You'll notice that I haven't once mentioned the fact that Suarez has betrayed the trust of the supporters and club who lined up to support him when he bit Ivanovic the season before last. Looking in from the outside, you'd think that they would feel betrayed and want the club to be done with a three time loser like that. From the outside, that makes sense. I'd imagine that if I asked a statistically significant sample of Liverpool supporters, they'd be more than happy to find a way to rationalize keeping Suarez if they thought (and how could they not) that he gave them a better chance of winning a Premier League title next season. That sort of moral stand just doesn't happen any more. "Bringing the game into disrepute" is only something that you can scream about when it happens to other clubs and can MAYBE abide by if imposed by a governing body like the Premier League or UEFA but it isn't something that most supporters will accept from their own management. Perhaps a fringe player could be sent away as supporters beat their chest about the moral superiority of their management (see Anelka, Nicolas) but not a star player. Only Sir Alex Ferguson, Jose Mourinho and Arsene Wenger among Premier League managers have the stature to do something like that without backlash and Wenger would be treading on thin ice if he did.


So, What Next?

The thing I can't get away from when I look at what is essentially a no-win situation for Liverpool is that they can't afford to have their most valuable asset turn to sand while still in their possession. Barcelona and Real Madrid can. You have to sell the player and hope for the best in buying replacements to try to make up for the unique gap Suarez's departure would cause. You don't have to do it because it's the right moral thing to do, you have to do it because of the significant and growing risk that he does this again and you are without him anyway with no replacements and little hope for selling him on for anything close to his current valuation.

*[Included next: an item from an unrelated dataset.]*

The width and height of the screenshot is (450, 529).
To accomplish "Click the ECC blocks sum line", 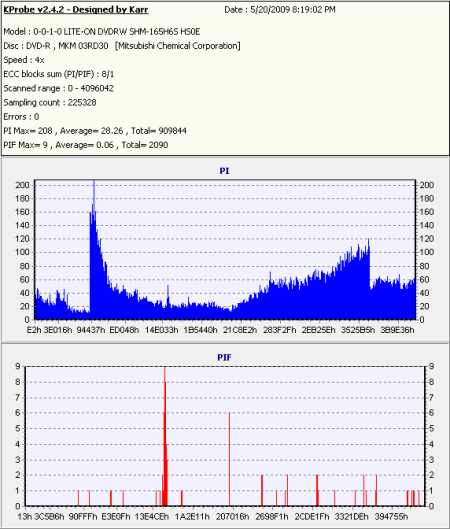I will pyautogui.click(x=59, y=74).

If that is what Liverpool decide what to do then there are a few reasons for hope that they will fare better than Spurs did with the post-Bale buying spree:

  1. Champions League Football - Spurs had a great season the year before Bale left but they finished agonizingly short of the Top Four and therefore couldn't offer potential new recruits Champions League football which meant that there were some options that likely just weren't available to them no matter how much money they had to spend. You'd imagine that was probably the difference between getting Alvaro Negredo and Roberto Soldado.

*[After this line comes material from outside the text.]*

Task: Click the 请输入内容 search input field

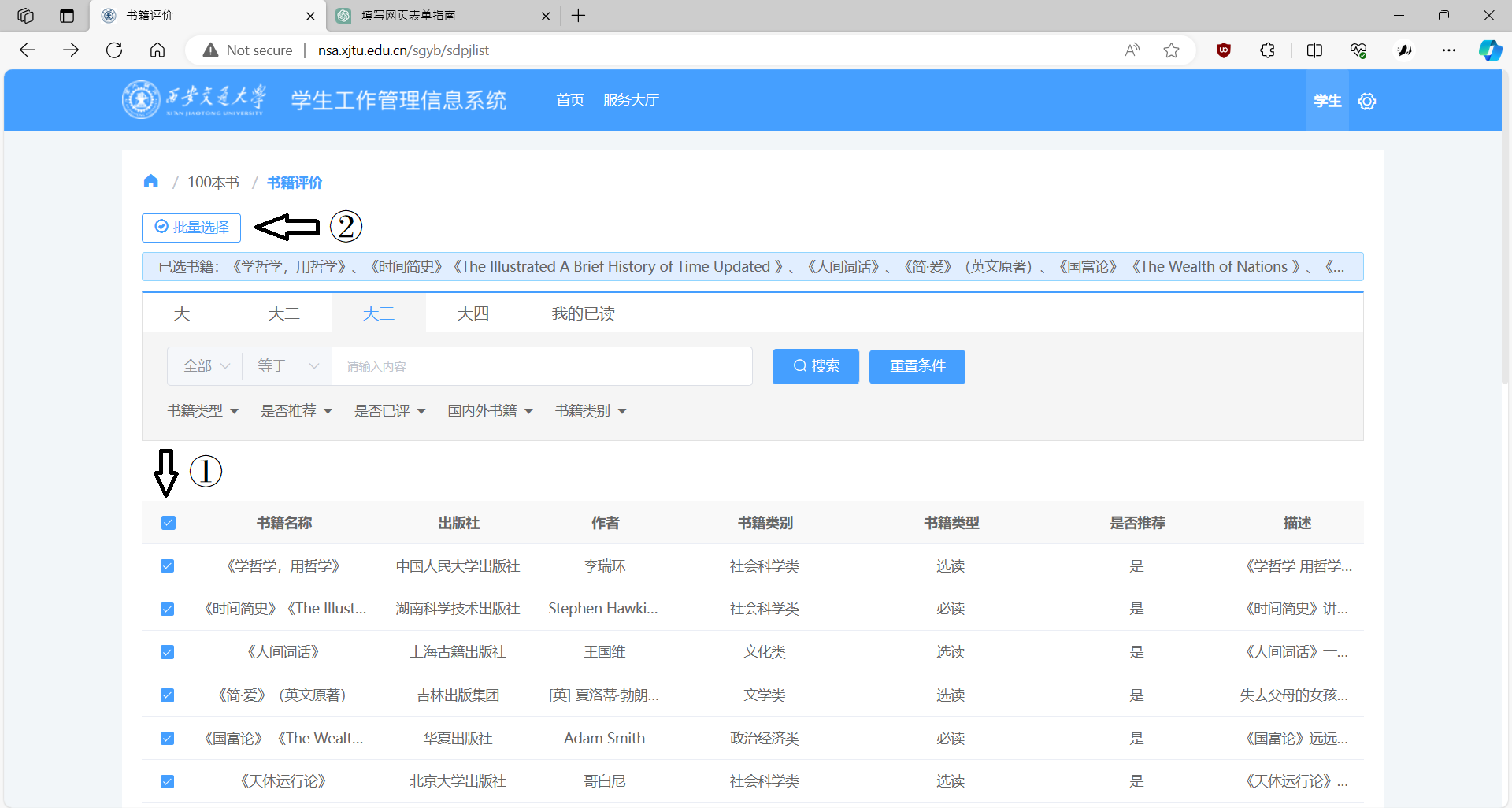Action: point(541,366)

  2. Brand - While the Liverpool "brand" hasn't been exceptional on the world stage for a number of years they have won the Champions League in the lifetime of the players they will be recruiting and have an exceptional history in England and across the globe that they can revive. The Spurs brand has just never reached those heights and despite Spurs being able to offer cosmopolitan London players have to settle for playing for the third biggest team in their own city if they sign with Spurs.

  3. Stability - When Bale left, Spurs were in the middle of a series of managerial transitions that still hasn't settled down with the manager at the time, AVB, having an uncertain amount of influence over transfer targets. Liverpool will go into the transfer market with a well-defined system and a manager who has proven worthy of the club's confidence if he suggests that they go after Player A instead of Player B.

None of this is to say that this will ensure success - Arsenal enjoy all of the above advantages and haven't necessarily done any better than treading water when selling off their best players - but it certainly provides some hope that Liverpool won't fall out of the top four without a fight if they sell Suarez this summer.